Cuba registrou em 2025 uma das piores marcas demográficas de sua história recente. As mortes somaram 136.214, o dobro dos 68.064 nascimentos, reflexo do acelerado envelhecimento da população da ilha, segundo dados divulgados nesta quinta feira (20) por veículos estatais cubanos.
Uma população cada vez mais velha
O país caribenho tem hoje 26,7% de sua população com 60 anos ou mais. A taxa global de fecundidade ficou em 1,29 filho por mulher pelo segundo ano consecutivo, o menor patamar desde 1958, bem abaixo do limite de 2,1 considerado necessário para repor gerações.
Segundo o Centro de Estudos de População e Desenvolvimento, ligado ao Escritório Nacional de Estatística e Informação de Cuba, a população efetiva da ilha fechou 2025 em 9.434.593 pessoas, sendo 7.044.773 em áreas urbanas e 2.389.820 em zonas rurais.
Havana apresenta a maior taxa de queda populacional do país, com o bairro Plaza de la Revolución concentrando o maior índice de envelhecimento, 38,2% dos moradores com 60 anos ou mais.

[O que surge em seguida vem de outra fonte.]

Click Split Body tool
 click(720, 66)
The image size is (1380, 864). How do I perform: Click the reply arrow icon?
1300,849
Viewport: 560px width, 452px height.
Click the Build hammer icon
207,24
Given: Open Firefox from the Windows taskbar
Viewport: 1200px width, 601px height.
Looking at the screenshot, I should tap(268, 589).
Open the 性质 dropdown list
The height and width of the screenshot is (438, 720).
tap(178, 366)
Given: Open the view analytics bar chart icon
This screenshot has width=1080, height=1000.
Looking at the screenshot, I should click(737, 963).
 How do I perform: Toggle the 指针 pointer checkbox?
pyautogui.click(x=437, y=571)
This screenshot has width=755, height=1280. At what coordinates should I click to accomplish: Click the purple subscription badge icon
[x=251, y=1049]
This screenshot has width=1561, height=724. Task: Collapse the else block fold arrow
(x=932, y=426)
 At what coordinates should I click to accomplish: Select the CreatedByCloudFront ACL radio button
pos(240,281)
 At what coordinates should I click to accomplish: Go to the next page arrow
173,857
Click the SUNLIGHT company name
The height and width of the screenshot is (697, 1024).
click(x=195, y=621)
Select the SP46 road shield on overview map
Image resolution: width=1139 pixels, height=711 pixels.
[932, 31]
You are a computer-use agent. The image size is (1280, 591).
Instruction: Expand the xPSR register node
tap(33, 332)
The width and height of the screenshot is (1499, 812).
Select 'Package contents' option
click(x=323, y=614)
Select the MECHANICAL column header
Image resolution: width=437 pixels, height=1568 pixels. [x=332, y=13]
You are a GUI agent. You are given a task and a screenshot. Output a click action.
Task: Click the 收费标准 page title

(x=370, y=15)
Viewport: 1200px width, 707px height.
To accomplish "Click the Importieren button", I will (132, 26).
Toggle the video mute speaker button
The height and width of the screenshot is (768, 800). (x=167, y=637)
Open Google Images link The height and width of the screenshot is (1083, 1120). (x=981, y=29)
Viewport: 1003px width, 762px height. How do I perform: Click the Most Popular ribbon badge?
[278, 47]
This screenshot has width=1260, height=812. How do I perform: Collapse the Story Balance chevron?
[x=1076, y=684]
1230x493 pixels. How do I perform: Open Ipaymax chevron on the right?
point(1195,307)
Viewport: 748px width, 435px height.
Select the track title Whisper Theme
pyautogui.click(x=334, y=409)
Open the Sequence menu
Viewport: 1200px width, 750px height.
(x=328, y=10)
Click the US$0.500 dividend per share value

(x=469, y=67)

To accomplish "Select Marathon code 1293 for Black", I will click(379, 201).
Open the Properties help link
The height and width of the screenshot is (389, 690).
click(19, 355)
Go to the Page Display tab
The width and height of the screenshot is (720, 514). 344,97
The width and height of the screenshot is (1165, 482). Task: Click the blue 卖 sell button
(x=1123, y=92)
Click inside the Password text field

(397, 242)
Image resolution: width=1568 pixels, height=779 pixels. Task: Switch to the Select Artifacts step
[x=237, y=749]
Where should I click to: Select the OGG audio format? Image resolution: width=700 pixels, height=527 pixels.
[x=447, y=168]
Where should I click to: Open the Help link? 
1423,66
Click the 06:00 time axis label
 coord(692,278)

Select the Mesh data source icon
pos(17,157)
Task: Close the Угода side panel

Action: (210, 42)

Guantánamo, por outro lado, lidera a natalidade nacional e tem a menor taxa de queda populacional entre as províncias.
O êxodo migratório
Cuba perdeu 245.264 habitantes só em 2025 por causa da migração, o equivalente a 2,5% da população total, marcando um êxodo sem precedentes. É o nono ano consecutivo de perda populacional no país, atribuída principalmente à crise econômica, aos apagões prolongados, à escassez de produtos básicos, à alta inflação e à contração do PIB.
Em 2017, a ilha tinha 11.239.224 habitantes. A queda acumulada em oito anos chega a 16%, segundo dados oficiais, mas estimativas independentes elevam esse número a até 24%.
Novos destinos
Com o fechamento do fluxo migratório para os Estados Unidos, cubanos passaram a escolher outros destinos, como Brasil, México, Guiana e Uruguai, enquanto a Espanha se consolidou como o principal destino fora do continente americano. Estimativas oficiais apontam que mais de três milhões de cubanos vivem hoje no exterior.
Impacto na força de trabalho
A população em idade laboral caiu de 6.866.435 pessoas em 2021 para 5.606.541 em 2025. Especialistas do centro de estudos cubano e do Fundo de População das Nações Unidas defendem a criação de políticas e serviços adaptados à nova estrutura demográfica do país, com foco em descentralização territorial, já que todas as províncias registram perdas populacionais.